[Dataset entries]
++++++++++

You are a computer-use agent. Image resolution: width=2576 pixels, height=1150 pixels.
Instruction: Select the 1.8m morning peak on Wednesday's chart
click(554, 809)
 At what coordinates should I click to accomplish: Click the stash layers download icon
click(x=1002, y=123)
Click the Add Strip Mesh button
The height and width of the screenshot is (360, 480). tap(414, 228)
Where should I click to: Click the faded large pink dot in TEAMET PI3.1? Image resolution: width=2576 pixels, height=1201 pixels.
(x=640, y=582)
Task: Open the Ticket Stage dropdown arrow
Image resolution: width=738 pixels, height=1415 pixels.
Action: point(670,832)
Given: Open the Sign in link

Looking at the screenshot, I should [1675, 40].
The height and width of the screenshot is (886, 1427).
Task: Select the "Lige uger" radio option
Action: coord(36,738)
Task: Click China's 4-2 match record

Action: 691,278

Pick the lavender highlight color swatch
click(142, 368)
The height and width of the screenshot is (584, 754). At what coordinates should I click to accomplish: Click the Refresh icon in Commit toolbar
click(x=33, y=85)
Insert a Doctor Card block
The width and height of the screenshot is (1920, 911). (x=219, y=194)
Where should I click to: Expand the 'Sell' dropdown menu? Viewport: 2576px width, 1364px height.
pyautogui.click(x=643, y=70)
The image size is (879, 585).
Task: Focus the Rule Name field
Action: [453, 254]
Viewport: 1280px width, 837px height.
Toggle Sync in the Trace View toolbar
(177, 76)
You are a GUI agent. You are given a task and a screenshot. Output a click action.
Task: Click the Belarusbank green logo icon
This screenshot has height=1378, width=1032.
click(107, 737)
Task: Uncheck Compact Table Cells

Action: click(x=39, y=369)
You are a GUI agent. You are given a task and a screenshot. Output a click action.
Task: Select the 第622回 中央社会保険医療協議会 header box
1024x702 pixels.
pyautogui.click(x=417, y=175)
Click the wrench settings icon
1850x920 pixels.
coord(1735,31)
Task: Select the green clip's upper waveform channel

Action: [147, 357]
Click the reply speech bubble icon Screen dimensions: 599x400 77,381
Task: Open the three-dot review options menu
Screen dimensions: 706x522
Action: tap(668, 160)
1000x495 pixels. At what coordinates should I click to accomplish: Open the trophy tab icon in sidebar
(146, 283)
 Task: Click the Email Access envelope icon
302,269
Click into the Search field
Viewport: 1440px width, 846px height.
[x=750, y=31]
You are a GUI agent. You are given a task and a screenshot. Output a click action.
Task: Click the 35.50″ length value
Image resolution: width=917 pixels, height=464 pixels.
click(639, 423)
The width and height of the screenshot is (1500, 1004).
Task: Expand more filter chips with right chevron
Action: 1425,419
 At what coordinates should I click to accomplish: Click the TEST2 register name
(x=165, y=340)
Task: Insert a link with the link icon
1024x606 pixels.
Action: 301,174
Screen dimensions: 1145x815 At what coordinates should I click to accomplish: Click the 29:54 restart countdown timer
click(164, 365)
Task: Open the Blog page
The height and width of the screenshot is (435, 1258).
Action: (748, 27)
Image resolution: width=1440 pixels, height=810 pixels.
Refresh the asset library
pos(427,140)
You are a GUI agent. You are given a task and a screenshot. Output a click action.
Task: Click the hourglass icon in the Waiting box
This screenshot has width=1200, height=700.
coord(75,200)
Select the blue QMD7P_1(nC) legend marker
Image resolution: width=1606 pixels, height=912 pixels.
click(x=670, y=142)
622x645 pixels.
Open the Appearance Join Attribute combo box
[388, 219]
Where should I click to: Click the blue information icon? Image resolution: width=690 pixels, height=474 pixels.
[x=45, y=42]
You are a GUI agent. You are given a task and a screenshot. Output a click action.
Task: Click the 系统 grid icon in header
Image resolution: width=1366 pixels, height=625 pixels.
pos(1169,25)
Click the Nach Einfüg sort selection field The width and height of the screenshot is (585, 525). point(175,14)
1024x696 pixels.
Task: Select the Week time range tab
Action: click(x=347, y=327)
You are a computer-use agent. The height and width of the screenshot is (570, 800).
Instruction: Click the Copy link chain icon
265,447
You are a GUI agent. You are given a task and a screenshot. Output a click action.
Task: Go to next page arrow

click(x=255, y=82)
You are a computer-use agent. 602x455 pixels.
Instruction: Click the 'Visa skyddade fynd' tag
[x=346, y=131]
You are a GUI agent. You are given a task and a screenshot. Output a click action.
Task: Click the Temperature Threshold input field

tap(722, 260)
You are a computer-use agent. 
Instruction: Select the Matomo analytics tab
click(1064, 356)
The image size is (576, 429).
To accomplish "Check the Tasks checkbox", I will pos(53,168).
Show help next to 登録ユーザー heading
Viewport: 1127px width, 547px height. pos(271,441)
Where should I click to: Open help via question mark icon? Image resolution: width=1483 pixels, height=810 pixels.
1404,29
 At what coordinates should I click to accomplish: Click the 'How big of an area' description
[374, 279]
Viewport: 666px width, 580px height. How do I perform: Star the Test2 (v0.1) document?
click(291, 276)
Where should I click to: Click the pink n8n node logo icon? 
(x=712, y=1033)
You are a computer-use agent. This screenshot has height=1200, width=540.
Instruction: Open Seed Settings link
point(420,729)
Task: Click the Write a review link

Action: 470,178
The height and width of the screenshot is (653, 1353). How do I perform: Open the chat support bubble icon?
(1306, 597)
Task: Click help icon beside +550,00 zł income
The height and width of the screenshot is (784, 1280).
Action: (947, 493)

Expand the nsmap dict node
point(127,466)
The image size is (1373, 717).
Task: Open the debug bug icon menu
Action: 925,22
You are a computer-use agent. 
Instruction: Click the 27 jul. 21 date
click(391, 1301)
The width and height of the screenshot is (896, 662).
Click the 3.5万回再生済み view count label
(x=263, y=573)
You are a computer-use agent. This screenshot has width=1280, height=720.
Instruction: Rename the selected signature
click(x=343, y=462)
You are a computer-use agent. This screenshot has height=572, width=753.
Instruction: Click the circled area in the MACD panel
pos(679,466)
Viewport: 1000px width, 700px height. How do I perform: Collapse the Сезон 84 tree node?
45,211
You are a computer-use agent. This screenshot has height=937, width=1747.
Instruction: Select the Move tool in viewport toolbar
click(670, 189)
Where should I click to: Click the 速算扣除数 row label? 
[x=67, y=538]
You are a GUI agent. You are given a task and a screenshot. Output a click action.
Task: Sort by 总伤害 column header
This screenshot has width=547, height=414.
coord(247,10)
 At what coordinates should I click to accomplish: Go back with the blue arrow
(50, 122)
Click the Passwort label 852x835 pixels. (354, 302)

++++++++++

◆ Aim of the exercise
Please return the lines above that run from the line containing "You are a computer-use agent. The" to the line containing "You are a computer-use agent. 602x455 pixels.", inclusive, exactly and with no other lines.

◆ Exercise solution
You are a computer-use agent. The height and width of the screenshot is (570, 800).
Instruction: Click the Copy link chain icon
265,447
You are a GUI agent. You are given a task and a screenshot. Output a click action.
Task: Go to next page arrow

click(x=255, y=82)
You are a computer-use agent. 602x455 pixels.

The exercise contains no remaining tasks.